* **Work to be completed**: In the passage on knowledge and innovation, what do Felin et al. (2017) say is increasingly the locus of knowledge and innovation?

* **Supplied text**:
——

OI L@b

Challenge or back us up with

your know-how.

Innovation determines competitive advantage (Abdul-Hadi and Junbae, 2012; Dyer and Singh, 1998; Hidalgo and Albors, 2008). Teece (2007) claims that a sustainable competitive advantage cannot be achieved only by utilizing ‘difficult-to-imitate resources’, but also requires developing ‘difficult-to-replicate dynamic capabilities’. One of the key resources in business is knowledge (David and Foray, 1995; Machlup, 1962). David and Foray (1995) note that the ability to create an ‘efficient system of distribution and access to knowledge’ boosts innovative opportunities. Hidalgo and Albors (2008) argue that knowledge-based innovation requires the convergence of many different types of individual knowledge, i.e. collective intelligence. Therefore, there is a direct link between knowledge management and innovation management (Coombs and Hull, 1998; Hidalgo and Albors, 2008).

In a dynamic business environment, all relevant knowledge can rarely be found in-house. As Felin et al. (2017: 123–124) observe, “[…] the locus of knowledge and innovation increasingly is the network rather than the firm.” Consequently, firms need to think how to utilize knowledge that resides outside their boundaries to enhance their innovative capacity (Lakhani and Panetta, 2007). In this context, external constituents such as different types of crowds should be seen as an extension or amplification of organizational rationality (Boudreau and Lakhani, 2013; King and Lakhani, 2013). Firms which do not have sufficient expertise but resist opening up their innovation process will face more challenges with knowledge-intensive tasks. Still, firms which are willing to experiment with ‘hybrid organizational models’ need to address the issues of decentralized problem solving, self-selected participation and self-organization, which characterize distributed innovation systems (Lakhani and Panetta, 2007).

——

Rows from a screen grounding dataset:

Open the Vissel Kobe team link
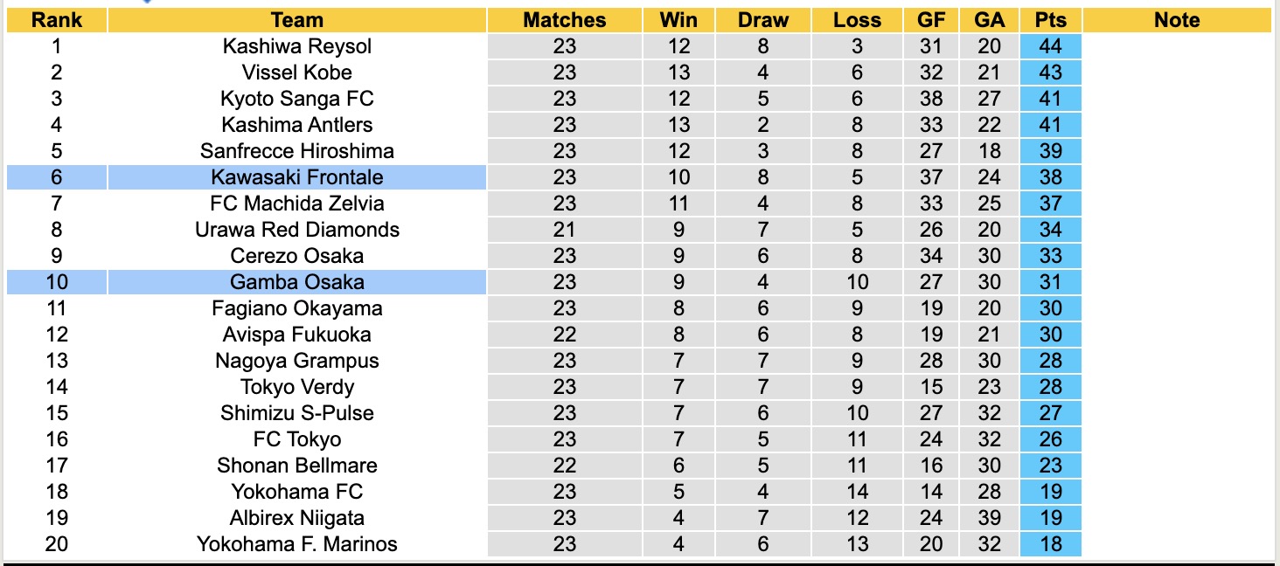 pyautogui.click(x=297, y=72)
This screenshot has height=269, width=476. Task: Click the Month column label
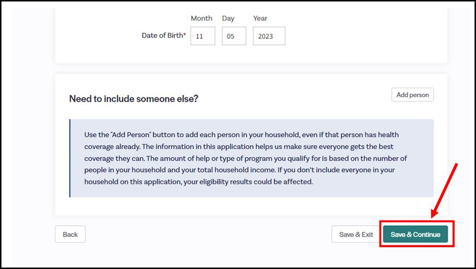201,18
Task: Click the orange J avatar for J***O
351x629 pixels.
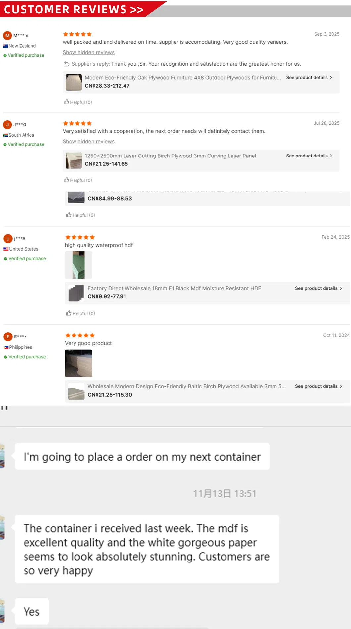Action: pyautogui.click(x=7, y=125)
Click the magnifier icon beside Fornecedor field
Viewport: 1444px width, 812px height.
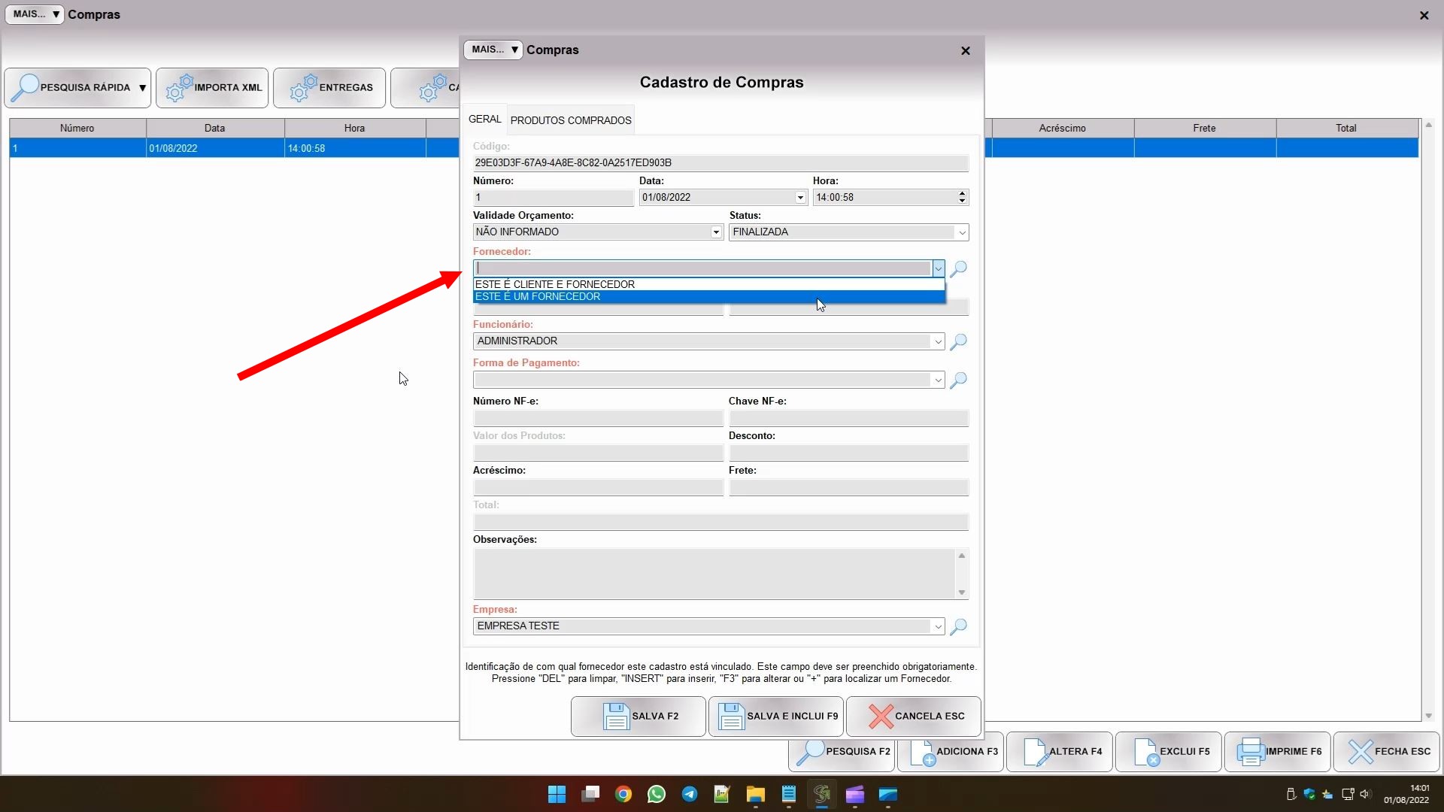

——

* **Answer for the task**: The network rather than the firm.